Receive error "daemonset pod not found in running state in node ####" when creating Velero backup
search cancel

Receive error "daemonset pod not found in running state in node ####" when creating Velero backup

book

Article ID: 388328

calendar_today

Updated On:

Products

Tanzu Kubernetes Runtime

Issue/Introduction

When creating backup with Velero, it fails with error message "daemonset pod not found in running state in node ####" as below. 

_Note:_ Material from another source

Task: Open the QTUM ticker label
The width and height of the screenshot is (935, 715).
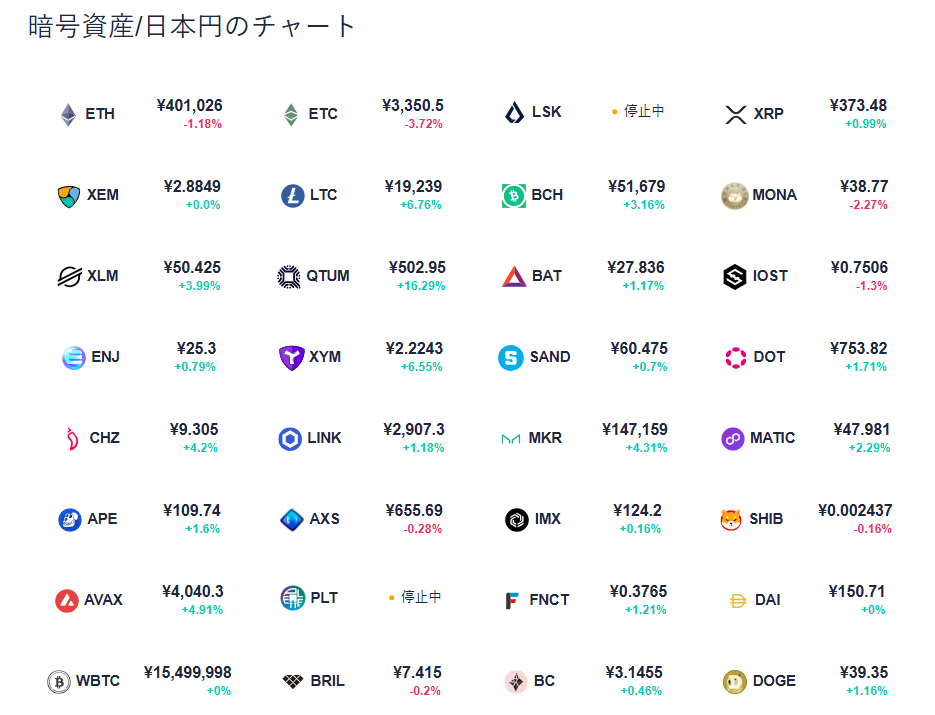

$ velero backup get backup-202502011215
NAME                  STATUS     ERRORS   WARNINGS   CREATED        EXPIRES   STORAGE LOCATION   SELECTOR
backup-202502011215   PartiallyFailed   1       0    2025-02-01 00:12:15 +0200    21d     minio    <none>

Phase:  PartiallyFailed (run `velero backup logsbackup-202502011215` for more information)

Errors:
  Velero:    name: /<POD_NAME> message: /Error backing up item error: /daemonset pod not found in running state in node <A_CONTROL_PLANE_NODE>
  Cluster:    <none>
  Namespaces: <none>

 

Environment

  • Tanzu Kubernetes Grid
  • Tanzu Platform for Kubernetes
  • Velero

Cause

By default, during Velero installation, node-agent daemonset is only installed on Kubernetes worker nodes. The node-agent is required during backup. However if a pod is running on control-plane node, because of lacking of the node-agent, the backup would not be executed and Velero will return "daemonset pod not found in running state in node ####" error message. 

Resolution

Please apply the resolutions as below based on your environment: 

  • Only Kubernetes system components should be deployed on control-plane nodes. If it is not necessary to back up system pods, please append `--exclude-####` with `velero backup create` to exclude those namespaces or objects.
  • If the pods are custom workload but deployed on control-plane nodes, this is not recommended configuration, custom workload should be deployed on worker nodes. Please configure custom workload tolerance properly to avoid them being deployed on control-plane.
  • It is possible to deploy Velero node-agent on control-plane node by adding tolerance to node-agent daemon set. This is not recommended because above reasons.